An energetic teen approached Mason Skaggs in downtown Springfield and asked for spare change. Skaggs was taken back. Not by the glimmer of hope apparent in the young man’s energy, nor by his apparent genuine hunger. “I had not one thing to offer this human,” Skaggs says. At the time, he was jobless, recovering from an opiate addiction but healthy. “[I was] a perfectly healthy, young, able bodied musician with not a penny to offer this man.”
Skaggs, the lead singer of up-and-coming indie rock outfit Midwest Mutts, says he went home shaken.
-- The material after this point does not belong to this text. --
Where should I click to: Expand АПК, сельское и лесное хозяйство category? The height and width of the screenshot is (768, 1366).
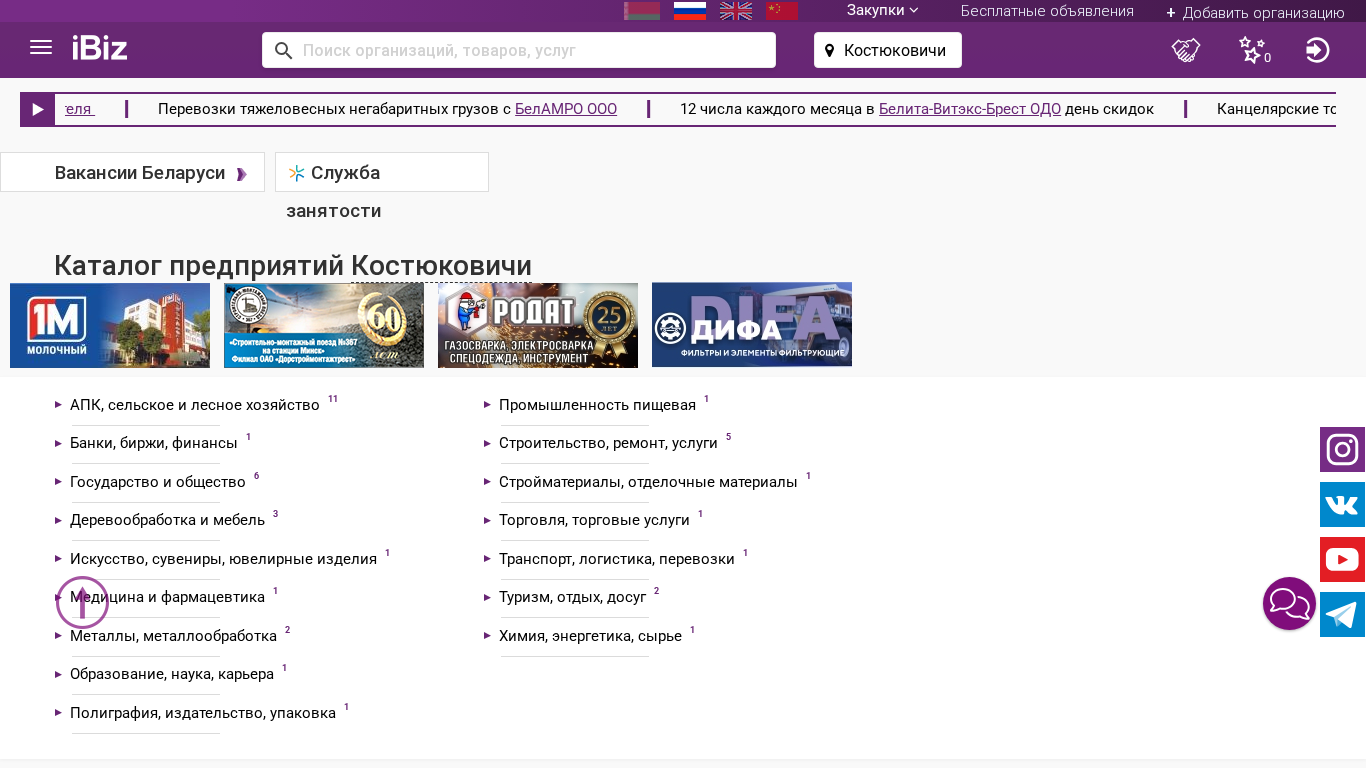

Soon after, he went to Rare Breed where he says he found more than 30 teenagers outside of the building. “I was soon overwhelmed by the sheer number of young people displaying clear signs of drug addiction,” Skaggs says he could relate. “I have been homeless many times; had lice, bedbugs and scabies from sleeping outside.” He began making immediate plans to use what he did have—songs—to serve homeless youth.
“These teens changed me,” Skaggs says. He began reaching out to churches, venues and anybody he thought could help affect change. Organization was slow at first until Jimmy Kochs, owner of Outland Ballroom, offered up his club.
The result is ‘Cans 4 Jamz’ on Friday, November 18, 6 p.m. at Outland Ballroom. The show is free to enter, with encouraged donations going to Rare Breed.
Alternative three-piece Shine After Dark and local hip hop artist Trak Masta Tom are also on the bill. Midwest Mutts releases its new five-song EP, titled Youth, November 25 and have an upcoming video set to premiere online as well.